The lint for shadow stack support added in !45 (closed) is not helpful, as the message gives no specific indication on how to circumvent this or what to do to change it.

Only mentioning lacks GNU_PROPERTY_X86_FEATURE_1_SHSTK is not necessarily enough to figure out what this is even about.

Would the expected fix for this be to mention "check that CFLAGS and/or CXXFLAGS are being used by the build", kind of like elffile-without-relro does? Per #63 (closed) it seems like that should cover most cases.

mentioned in merge request !56 (merged)

Searching the webs I found some references on this topic, but to be honest I'm not sure whether the package I'm building needs shadow stack (even though namcap reported it), whether I should report this to upstream.. Some info or useful link with more info would be very useful.

I get this for all my packages, I think this lint should be off until packages built according to the package guidelines for Go and Rust produce binaries without this warning.

mentioned in merge request !58 (merged)

mentioned in merge request !59

This lint is not disabled by default. I kept this issue open to track getting it enabled again when the message is useful and/or we have heuristics for when to run it such that it is actually useful more of the time than not.

Do you mean "now disabled" instead of "not disabled"? !56 (merged) is now merged.

I'm here as I got warnings about GNU_PROPERTY_X86_FEATURE_1_SHSTK with lib32-pcsclite. Following tips in https://bbs.archlinux.org/viewtopic.php?id=292194, I noticed lib32-glibc also has those warnings. I wonder if it's supported with 32-bit toolchain.

Does the following change limit the warning to being produced for X86_64?

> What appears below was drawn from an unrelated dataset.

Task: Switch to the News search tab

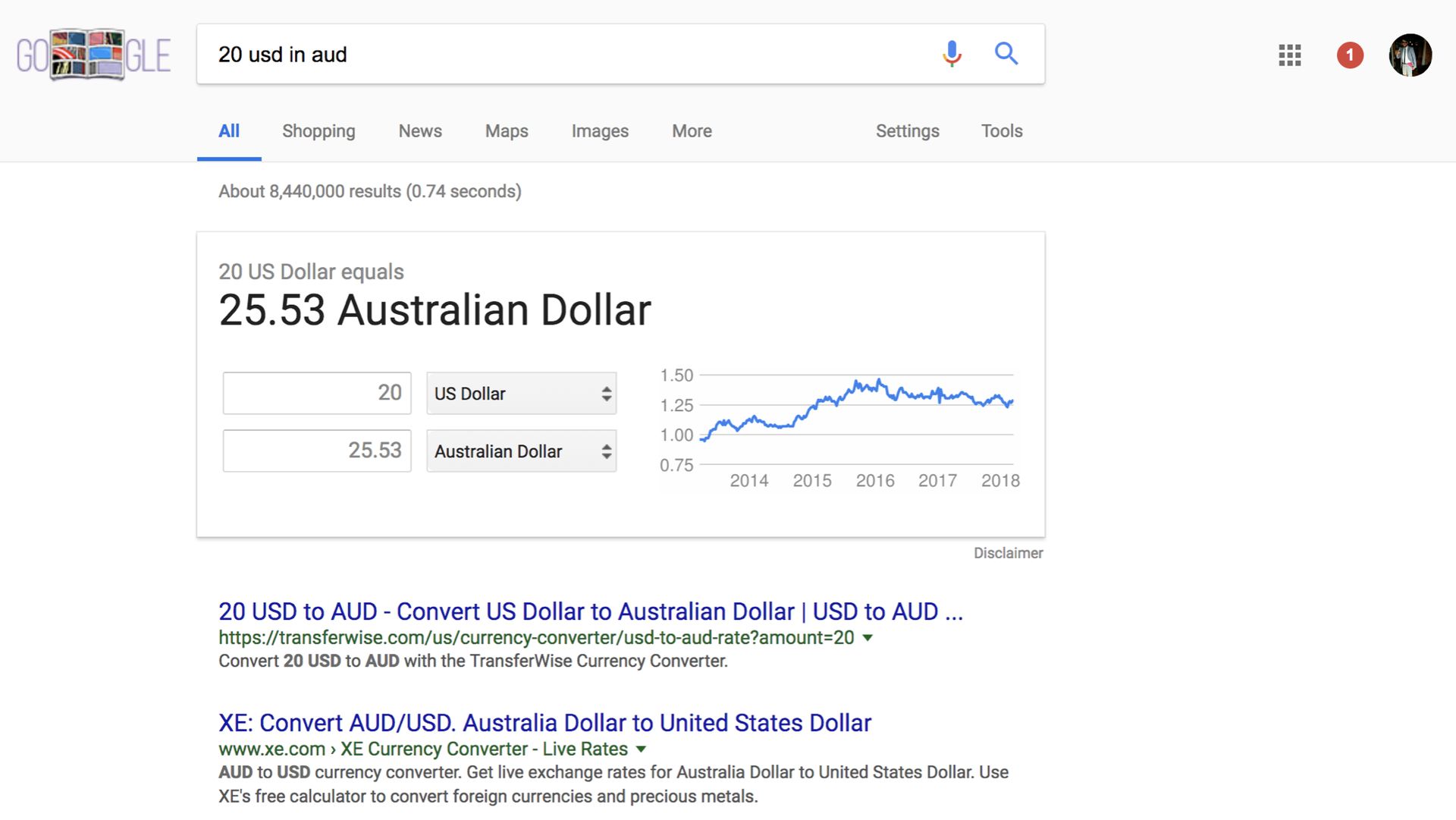Action: [419, 131]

diff --git a/Namcap/rules/elffiles.py b/Namcap/rules/elffiles.py
index 69a32d6..69e6c46 100644
--- a/Namcap/rules/elffiles.py
+++ b/Namcap/rules/elffiles.py
@@ -238,7 +238,7 @@ class ELFSHSTKRule(TarballRule):
         noshstk_binaries = []
 
         for elffile, entry_name in elf_files_from_tar(tar):
-            if ".debug" in entry_name:
+            if ".debug" in entry_name or elffile.'e_machine' != 'EM_X86_64':
                 continue
             for prop in _note_props(
                 elffile,

Cool, it almost works, just needs a small typo fix :)

Here is updated patch:

diff --git a/Namcap/rules/elffiles.py b/Namcap/rules/elffiles.py
index 69a32d6..dbfd1ee 100644
--- a/Namcap/rules/elffiles.py
+++ b/Namcap/rules/elffiles.py
@@ -238,7 +238,7 @@ class ELFSHSTKRule(TarballRule):
         noshstk_binaries = []
 
         for elffile, entry_name in elf_files_from_tar(tar):
-            if ".debug" in entry_name:
+            if ".debug" in entry_name or elffile['e_machine'] != 'EM_X86_64':
                 continue
             for prop in _note_props(
                 elffile,

Now, the warning is reported only for 64-bit packages, not multilib ones

$ ./namcap-devel -r elfnoshstk /var/cache/pacman/pkg/lib32-glibc-2.39-1-x86_64.pkg.tar.zst

$ ./namcap-devel -r elfnoshstk /var/cache/pacman/pkg/qtermwidget-1.4.0-1-x86_64.pkg.tar.zst
qtermwidget W: ELF file ('usr/lib/python3.11/site-packages/QTermWidget.abi3.so') lacks GNU_PROPERTY_X86_FEATURE_1_SHSTK, check CFLAGS/CXXFLAGS.
qtermwidget W: Dependency included, but may not be needed ('qt5-base')

Please take a look at !70 (merged).

• cmd/asm,cmd/compile: add support for shadow stack for adding Shadow Stack support to go.
• Tracking Issue for control-flow enforcement technology (CET) for adding CET support to rust.

Another language(s): Add support for Intel CET and -fcf-protection for adding CET support to dotnet.